0. 35. The memory circuit of claim 31, wherein the memory controller is further adapted to:
prior to providing the portions of the memory line via the data bus to the accessing processor, set a portion of the memory line to an actual value of the portion held in a storage area separate from the memory line.
0. 36. The memory circuit of claim 31, wherein the memory controller is further adapted to:
derive the code from an address of the read memory line.
0. 37. The memory circuit of claim 31, wherein in determining only from the read memory line whether the memory line stores current data, or stores the processor ID of an owner processor holding the current data of the memory line in its memory cache, the memory controller is adapted to:
responsive to the first portion of the memory matching the code, determine from a second portion of the memory line whether the first portion contains data that incidentally matches the code; and
responsive to the first portion of the memory containing data that incidentally matches the code, retrieve current data for the second portion, and setting the second portion of the memory to the current data prior to providing the portions of the memory line to the accessing processor as the current data.
0. 39. The memory circuit of claim 38, wherein the memory controller is adapted to read the memory line from the data storage in a single memory access.
0. 40. The memory circuit of claim 38, further comprising:
a control bus that couples the memory controller to the plurality of processors; and
the memory controller is further adapted to provide a control signal to the accessing processor via the control bus in conjunction with the provided portions of the memory line on the data bus, for indicating to the accessing processor whether the provided portions include the current data or processor ID of the owner processor.
0. 42. The system of claim 41, wherein:
each memory line further includes a third portion adapted to store a bit indicating whether the first portion contains the code or contains data; and
the data storage includes a storage area separate from the memory lines, that stores for each memory line, a corresponding data field holding the actual bit value of the third portion of the memory line;
wherein the memory controller is further adapted to:
iii) if the first portion contains the code and the third portion stores a bit indicating that the first portion contains data, set the third portion to the actual bit value stored in the data field corresponding to the memory line, provide the first, second, and third portions of the memory line to the accessing processor via the bus, store the code in the first portion of the memory line, and store the processor ID of the accessing processor in the second portion of the memory line as the processor ID of the owner processor.

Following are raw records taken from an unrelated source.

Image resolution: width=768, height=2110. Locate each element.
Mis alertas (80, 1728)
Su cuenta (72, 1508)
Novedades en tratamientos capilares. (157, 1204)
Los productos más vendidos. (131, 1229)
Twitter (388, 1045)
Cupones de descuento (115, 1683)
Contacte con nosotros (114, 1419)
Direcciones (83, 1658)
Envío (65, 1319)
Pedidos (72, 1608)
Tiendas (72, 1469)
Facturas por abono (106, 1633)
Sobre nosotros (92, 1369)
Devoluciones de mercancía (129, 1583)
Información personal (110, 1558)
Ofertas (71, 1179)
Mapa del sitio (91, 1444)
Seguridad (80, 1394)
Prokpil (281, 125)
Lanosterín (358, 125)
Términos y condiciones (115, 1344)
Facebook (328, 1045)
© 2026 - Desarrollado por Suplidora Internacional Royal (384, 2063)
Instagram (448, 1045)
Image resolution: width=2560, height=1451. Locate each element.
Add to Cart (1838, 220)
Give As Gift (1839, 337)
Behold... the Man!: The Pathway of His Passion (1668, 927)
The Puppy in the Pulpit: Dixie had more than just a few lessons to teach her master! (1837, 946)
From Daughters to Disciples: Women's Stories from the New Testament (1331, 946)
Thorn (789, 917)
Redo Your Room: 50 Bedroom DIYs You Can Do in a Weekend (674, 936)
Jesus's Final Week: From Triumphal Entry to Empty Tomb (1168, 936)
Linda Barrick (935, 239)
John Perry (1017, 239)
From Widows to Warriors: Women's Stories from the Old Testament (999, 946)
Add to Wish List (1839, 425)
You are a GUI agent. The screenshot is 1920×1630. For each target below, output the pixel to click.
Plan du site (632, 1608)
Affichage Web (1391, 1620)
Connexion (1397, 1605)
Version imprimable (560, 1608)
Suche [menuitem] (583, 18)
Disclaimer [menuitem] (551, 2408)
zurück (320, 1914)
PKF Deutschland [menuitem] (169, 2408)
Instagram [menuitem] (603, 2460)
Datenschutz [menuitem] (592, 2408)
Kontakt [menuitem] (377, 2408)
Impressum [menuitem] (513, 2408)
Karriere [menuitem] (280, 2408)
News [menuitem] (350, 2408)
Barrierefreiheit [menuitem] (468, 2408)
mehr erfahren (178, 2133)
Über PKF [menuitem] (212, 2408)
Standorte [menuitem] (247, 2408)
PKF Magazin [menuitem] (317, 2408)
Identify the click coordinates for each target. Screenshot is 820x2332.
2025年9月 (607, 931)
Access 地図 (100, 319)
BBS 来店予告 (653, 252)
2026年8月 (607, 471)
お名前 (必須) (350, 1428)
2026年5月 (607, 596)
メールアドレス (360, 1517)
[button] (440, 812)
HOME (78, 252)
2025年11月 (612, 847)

This is a continuation of application Ser. No. 08/794,479 filed Feb. 4, 1997, now abandoned, which is a continuation of application(s) Ser. No. 08/342,131 filed on Nov. 18, 1994, now abandoned.

1. Field of the Invention

The present invention relates generally to computer systems having multiple processors with caches. In particular, the present invention relates to a system and method for implementing cache tags in a memory for maintaining cache coherence.

2. Description of the Background Art

The use of multiple processors is a recent trend in computer design. Each processor may work on a separate portion of a problem, or work on different problems, simultaneously. The processors used in the multi-processor architectures generally each have cache. A cache is a relatively small group, when compared to shared memories, of high speed memory cells that are specifically dedicated to a processor. A processor's cache is usually on the processor chip itself or may be on separate chips.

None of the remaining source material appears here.